▶ **The problem**
Reproduce every one of the entries below line for line, without changing a single character.

Element and text location data

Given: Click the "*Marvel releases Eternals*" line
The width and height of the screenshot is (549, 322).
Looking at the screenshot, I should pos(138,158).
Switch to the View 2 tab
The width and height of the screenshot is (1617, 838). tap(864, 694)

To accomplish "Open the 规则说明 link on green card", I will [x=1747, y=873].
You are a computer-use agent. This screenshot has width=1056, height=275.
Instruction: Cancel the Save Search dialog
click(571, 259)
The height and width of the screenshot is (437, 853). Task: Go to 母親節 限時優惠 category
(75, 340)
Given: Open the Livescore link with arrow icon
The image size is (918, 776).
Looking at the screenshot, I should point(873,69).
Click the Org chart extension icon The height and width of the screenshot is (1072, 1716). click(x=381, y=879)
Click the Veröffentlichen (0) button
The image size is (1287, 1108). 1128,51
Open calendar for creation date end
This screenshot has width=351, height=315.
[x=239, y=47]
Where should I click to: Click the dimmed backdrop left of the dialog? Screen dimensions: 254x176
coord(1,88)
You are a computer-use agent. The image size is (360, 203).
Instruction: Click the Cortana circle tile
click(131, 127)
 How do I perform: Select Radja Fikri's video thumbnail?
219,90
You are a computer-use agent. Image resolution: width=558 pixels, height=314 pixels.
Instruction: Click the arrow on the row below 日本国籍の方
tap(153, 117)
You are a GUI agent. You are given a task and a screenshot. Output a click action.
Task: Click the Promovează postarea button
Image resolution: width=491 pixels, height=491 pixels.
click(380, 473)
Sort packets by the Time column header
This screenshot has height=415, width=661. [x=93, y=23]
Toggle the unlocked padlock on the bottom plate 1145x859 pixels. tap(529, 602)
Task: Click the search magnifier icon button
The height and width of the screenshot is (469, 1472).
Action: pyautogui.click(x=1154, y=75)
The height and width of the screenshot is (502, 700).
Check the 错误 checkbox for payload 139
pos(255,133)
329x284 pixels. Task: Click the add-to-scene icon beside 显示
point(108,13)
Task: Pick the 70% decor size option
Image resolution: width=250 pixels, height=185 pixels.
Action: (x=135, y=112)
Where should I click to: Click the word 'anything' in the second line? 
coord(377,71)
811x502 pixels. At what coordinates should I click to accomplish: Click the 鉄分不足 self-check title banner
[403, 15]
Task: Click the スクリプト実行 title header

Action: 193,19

▶ **Task output**
Given: Click the "*Marvel releases Eternals*" line
The width and height of the screenshot is (549, 322).
Looking at the screenshot, I should pos(138,158).
Switch to the View 2 tab
The width and height of the screenshot is (1617, 838). tap(864, 694)

To accomplish "Open the 规则说明 link on green card", I will [x=1747, y=873].
You are a computer-use agent. This screenshot has width=1056, height=275.
Instruction: Cancel the Save Search dialog
click(571, 259)
The height and width of the screenshot is (437, 853). Task: Go to 母親節 限時優惠 category
(75, 340)
Given: Open the Livescore link with arrow icon
The image size is (918, 776).
Looking at the screenshot, I should point(873,69).
Click the Org chart extension icon The height and width of the screenshot is (1072, 1716). click(x=381, y=879)
Click the Veröffentlichen (0) button
The image size is (1287, 1108). 1128,51
Open calendar for creation date end
This screenshot has width=351, height=315.
[x=239, y=47]
Where should I click to: Click the dimmed backdrop left of the dialog? Screen dimensions: 254x176
coord(1,88)
You are a computer-use agent. The image size is (360, 203).
Instruction: Click the Cortana circle tile
click(131, 127)
 How do I perform: Select Radja Fikri's video thumbnail?
219,90
You are a computer-use agent. Image resolution: width=558 pixels, height=314 pixels.
Instruction: Click the arrow on the row below 日本国籍の方
tap(153, 117)
You are a GUI agent. You are given a task and a screenshot. Output a click action.
Task: Click the Promovează postarea button
Image resolution: width=491 pixels, height=491 pixels.
click(380, 473)
Sort packets by the Time column header
This screenshot has height=415, width=661. [x=93, y=23]
Toggle the unlocked padlock on the bottom plate 1145x859 pixels. tap(529, 602)
Task: Click the search magnifier icon button
The height and width of the screenshot is (469, 1472).
Action: pyautogui.click(x=1154, y=75)
The height and width of the screenshot is (502, 700).
Check the 错误 checkbox for payload 139
pos(255,133)
329x284 pixels. Task: Click the add-to-scene icon beside 显示
point(108,13)
Task: Pick the 70% decor size option
Image resolution: width=250 pixels, height=185 pixels.
Action: (x=135, y=112)
Where should I click to: Click the word 'anything' in the second line? 
coord(377,71)
811x502 pixels. At what coordinates should I click to accomplish: Click the 鉄分不足 self-check title banner
[403, 15]
Task: Click the スクリプト実行 title header

Action: 193,19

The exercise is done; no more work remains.